Exercise material Block Start

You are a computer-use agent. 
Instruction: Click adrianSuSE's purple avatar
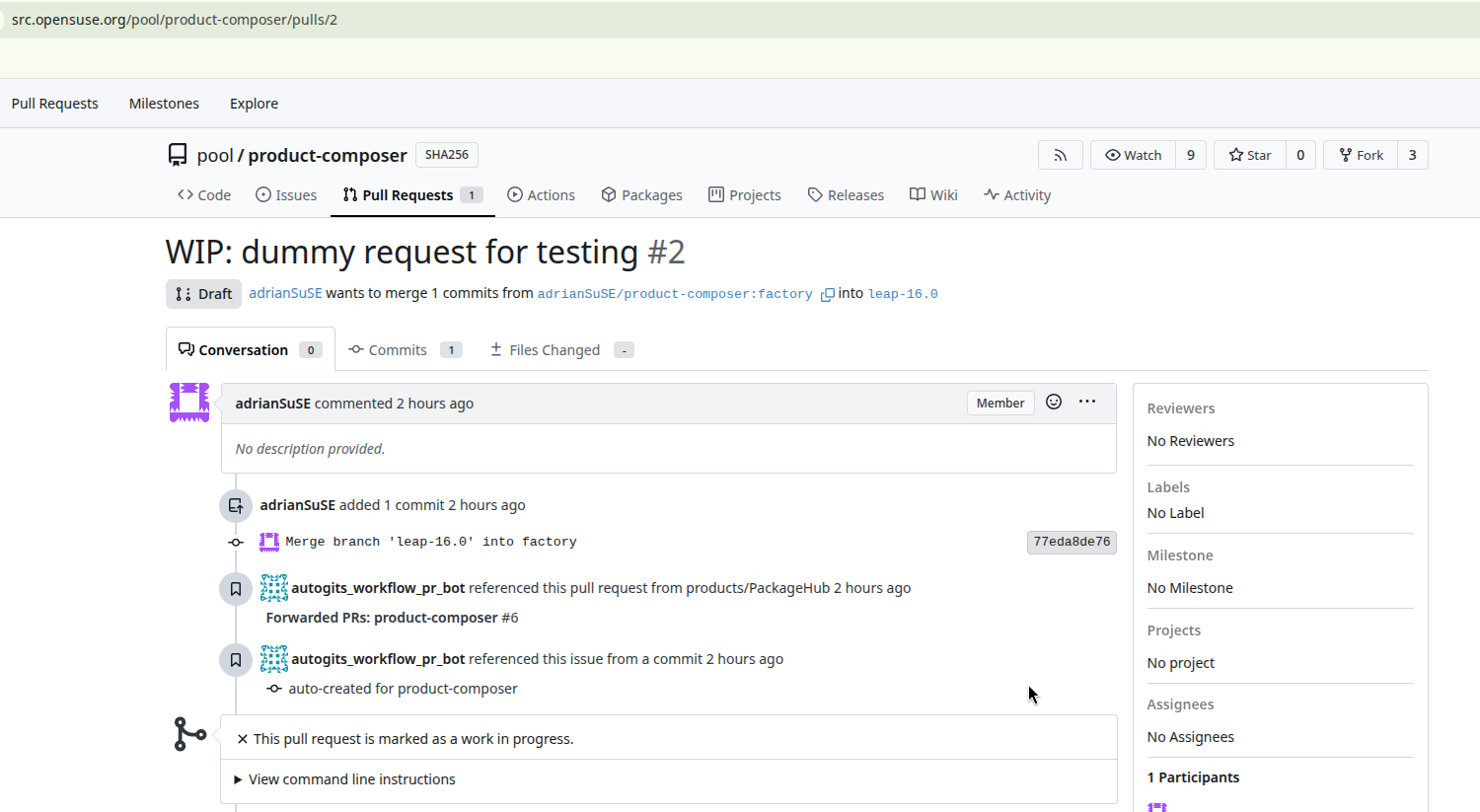[188, 402]

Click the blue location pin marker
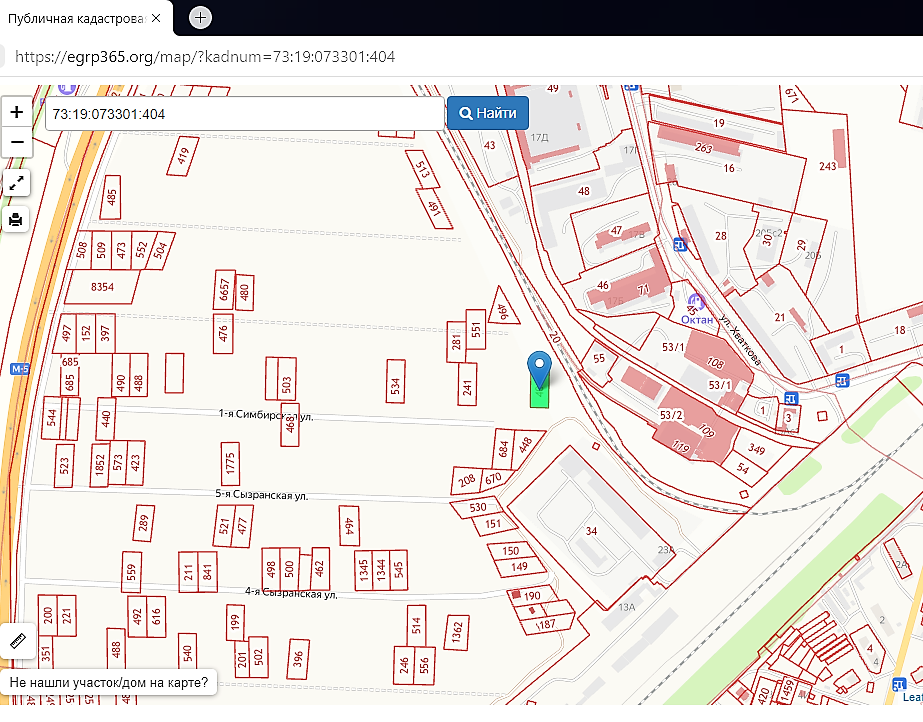(540, 368)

Exercise material Block End

Work item:
Find the line that contains "Instruction: Click adrianSuSE's purple avatar", then write out that line and every line after it through the end of the records, exactly. Leave the pictures out.

Worked solution:
Instruction: Click adrianSuSE's purple avatar
[188, 402]

Click the blue location pin marker
(540, 368)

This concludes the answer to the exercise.